A. Arias-Ortiz, O. Serrano, P. Masqué, P.S. Lavery, U. Mueller, G.A. Kendrick, M. Rozaimi, A. Esteban, J.W. Fourqurean, N. Marbà, M.A. Mateo, K. Murray, M.J. Rule, C.M. Duarte
Nature Climate Change, (2018)
Seagrass ecosystems contain globally significant organic carbon (C) stocks. However, climate change and increasing frequency of extreme events threaten their preservation. Shark Bay, Western Australia, has the largest C stock reported for a seagrass ecosystem, containing up to 1.3% of the total C stored within the top metre of seagrass sediments worldwide.
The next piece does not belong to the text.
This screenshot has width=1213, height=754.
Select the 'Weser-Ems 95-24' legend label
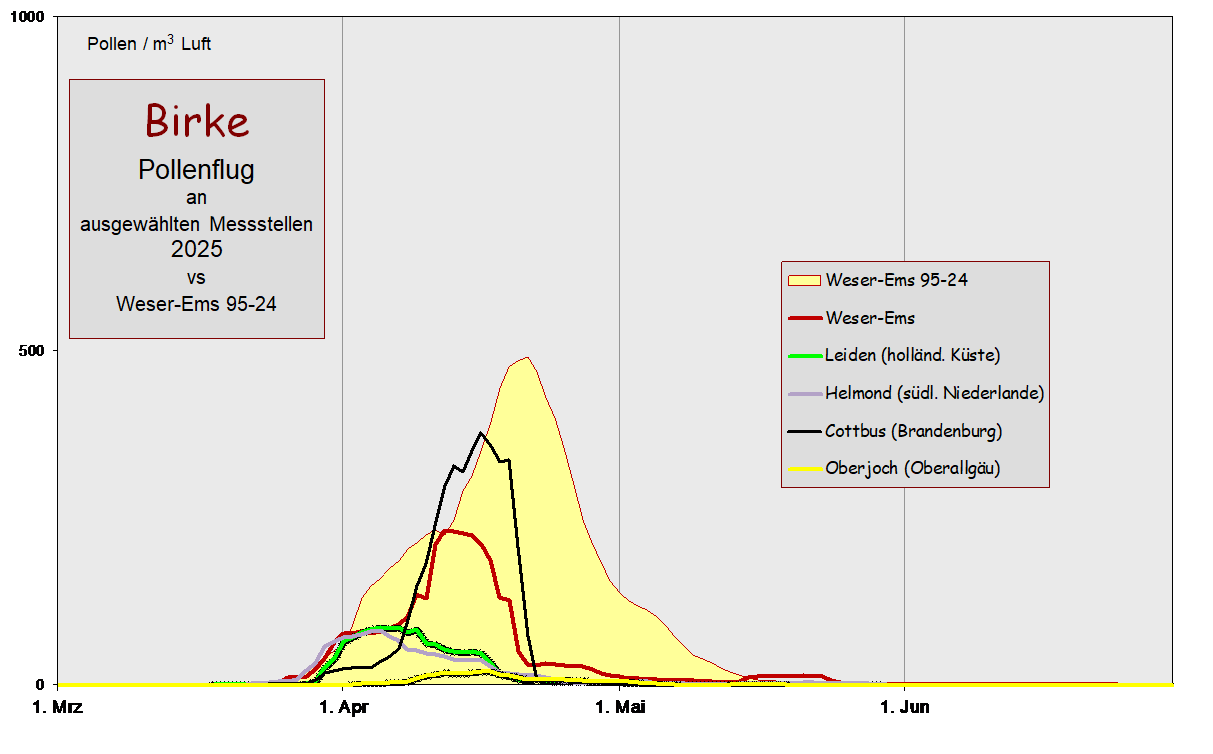(x=896, y=280)
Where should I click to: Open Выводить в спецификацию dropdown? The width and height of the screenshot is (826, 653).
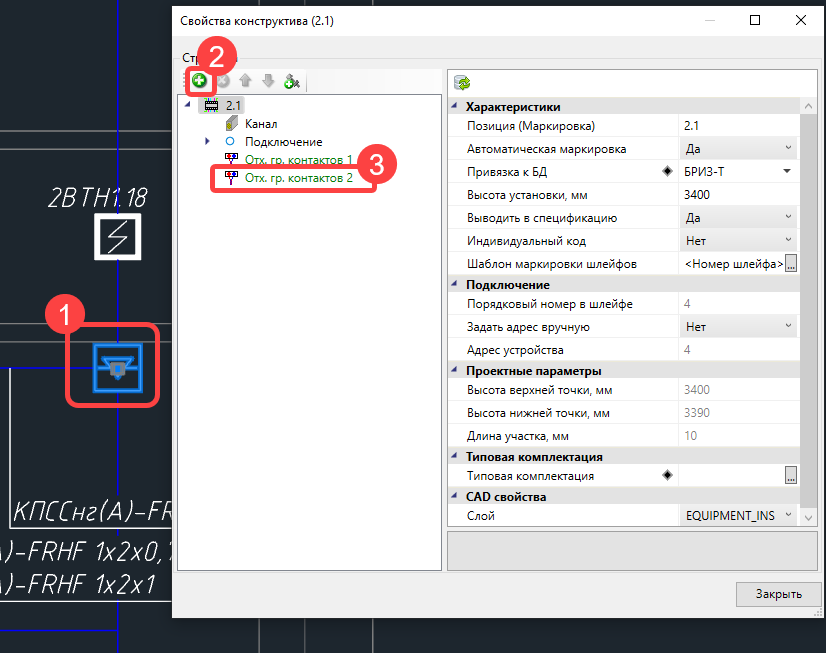[788, 217]
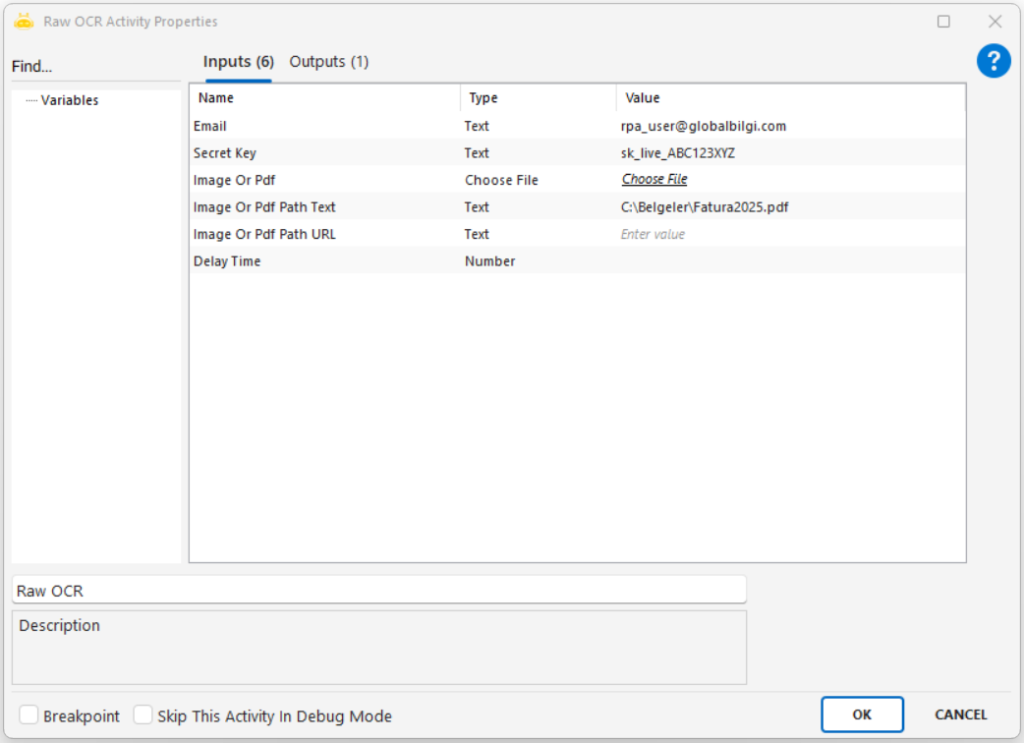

On the basis of field studies and satellite imagery, we estimate that 36% of Shark Bay’s seagrass meadows were damaged following a marine heatwave in 2010/2011. Assuming that 10 to 50% of the seagrass sediment C stock was exposed to oxic conditions after disturbance, between 2 and 9 Tg CO2 could have been released to the atmosphere during the following three years, increasing emissions from land-use change in Australia by 4–21% per annum. With heatwaves predicted to increase with further climate warming, conservation of seagrass ecosystems is essential to avoid adverse feedbacks on the climate system.